My childhood and boyhood was spent in two gated communities and two homes in cul de sacs where my siblings and I along with other neighbourhood friends could play all kinds of games particularly cricket. My cousins in Chennai and Mumbai living in flats would be sent off either to the terraces to fly kites or to the streets below to play. I simply cannot think any day other than when we were ill that we did not play on the streets outside our homes.
Today’s living is somewhat different with more high rise apartments in cities and towns and streets with high traffic density that allows little space for children to play in. Newer gated community complexes with high rise buildings in them but with their own play areas, clubs etc are coming up, but where I live the older stand alone buildings predominate.
When I sit in the garden after my evening walks, many young parents and or grand parents who live in apartments in the locality come to the park with their children. From where I sit, I can view the main quadrangle which is a vast expanse of grass that abuts the children’s play area with swings, see saws, jungle gyms etc. No sooner the children come into the park, they start laughing and screaming and running on the grass in the quadrangle with the older parents and grand parents struggling to keep pace with them. This is always a very endearing sight to see as I can understand the children’s desire to run the minute they see such a vast open expanse having spent time in small flats.
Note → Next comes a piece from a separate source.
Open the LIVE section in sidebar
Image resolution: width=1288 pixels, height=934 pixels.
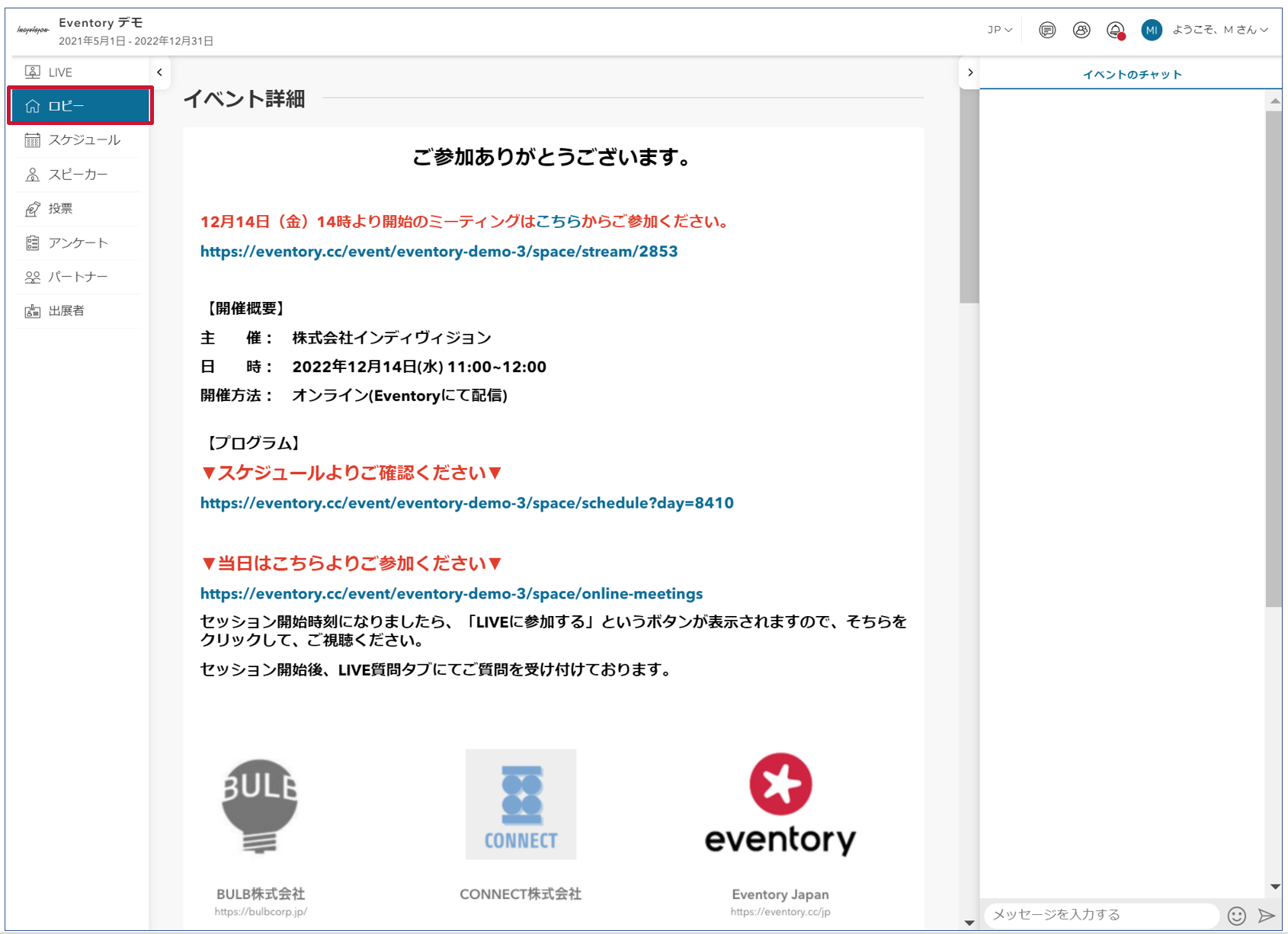[78, 72]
When I was in Chennai last month, I was staying with my brother Arvind who lives in a gated community with its own playground facilities for the children plus a few attractions for the oldies too.
One of such attractions is this fountain, one of three in their complex, around which benches have been installed for residents to sit and watch the fountains play. I can assure you that it is one of the most soothing things that one can experience and almost every evening I would go there with Arvind and Shanta and sit around making friends with other residents. Arvind’s two grand sons Kedar and Sarang 6 and 4 would not sit with us but would be running around the fountain playing their own games along with other children from the complex, and I would expect them to slip and fall but they never did. But the joy in their faces just running and yelling, being free was worth bringing them down from the flat.
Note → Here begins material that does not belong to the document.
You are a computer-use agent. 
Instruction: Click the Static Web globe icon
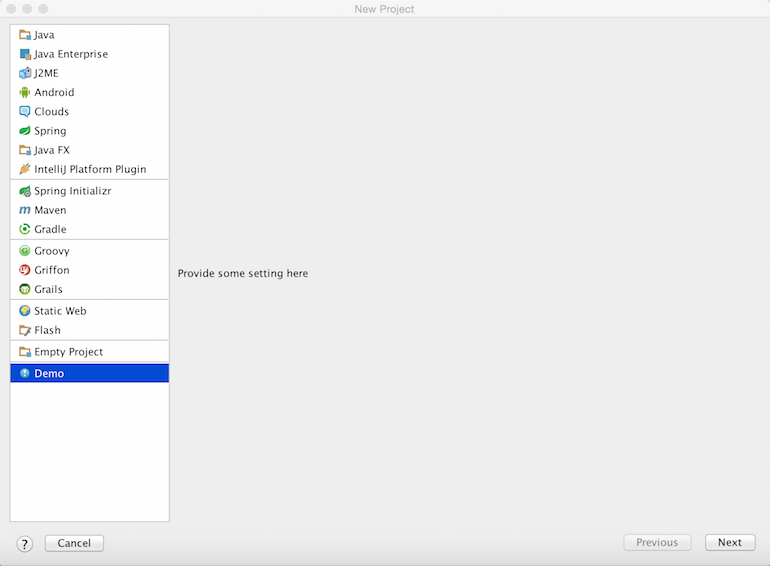[x=25, y=311]
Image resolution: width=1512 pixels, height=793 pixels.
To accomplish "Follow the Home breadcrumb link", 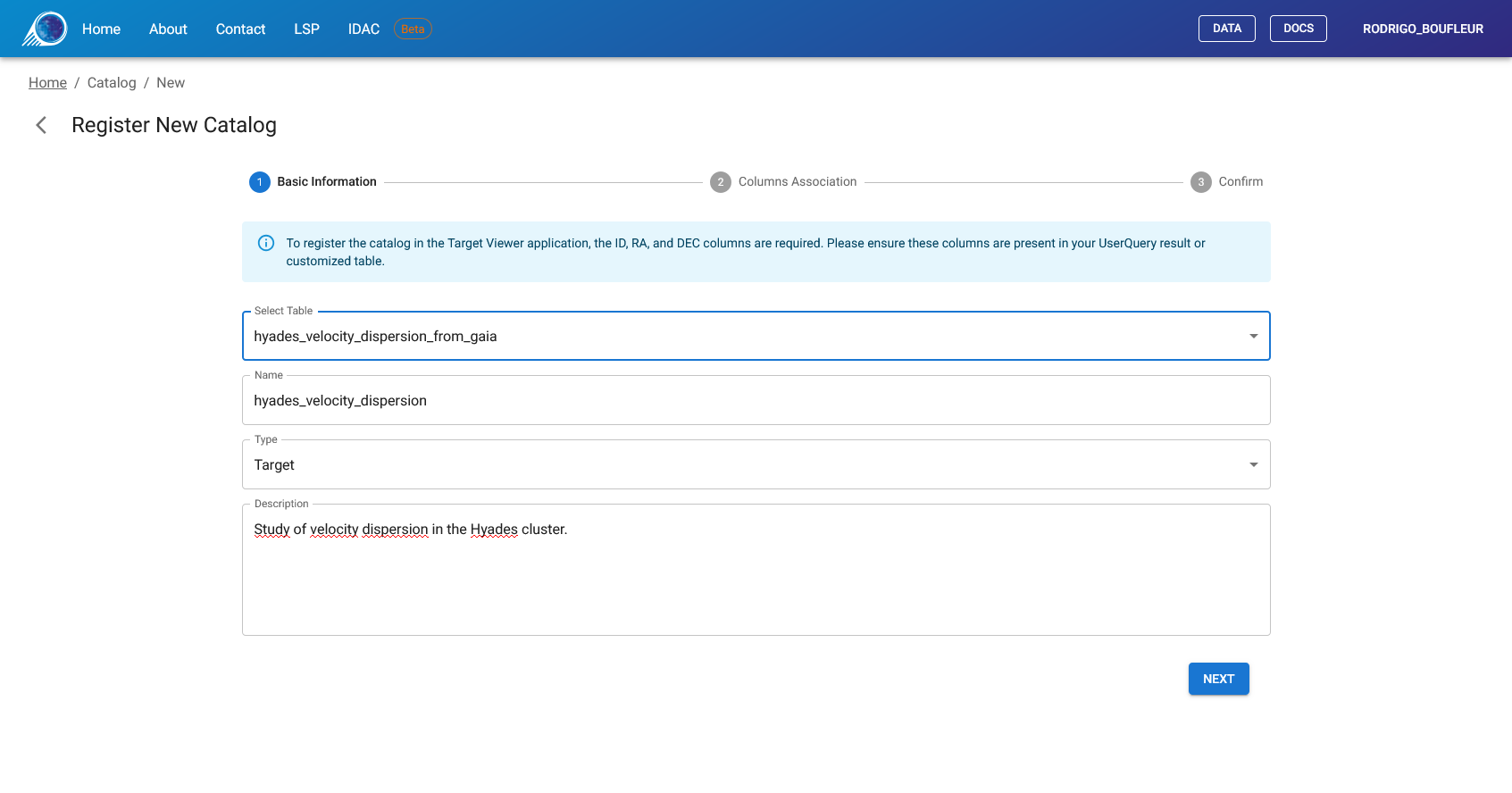I will [x=47, y=83].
All these memories were brought up to me by a post that Nick put up on Facebook about roads being closed to traffic in the UK to enable children to play. Among all the miserable news that I get to read now a days, this was one that gladdened my heart as I am sure it must have a lot of others. I hope that this post will gladden the heart of those who have not read it so far.
I hope that the movement will catch on and come over to our country as well.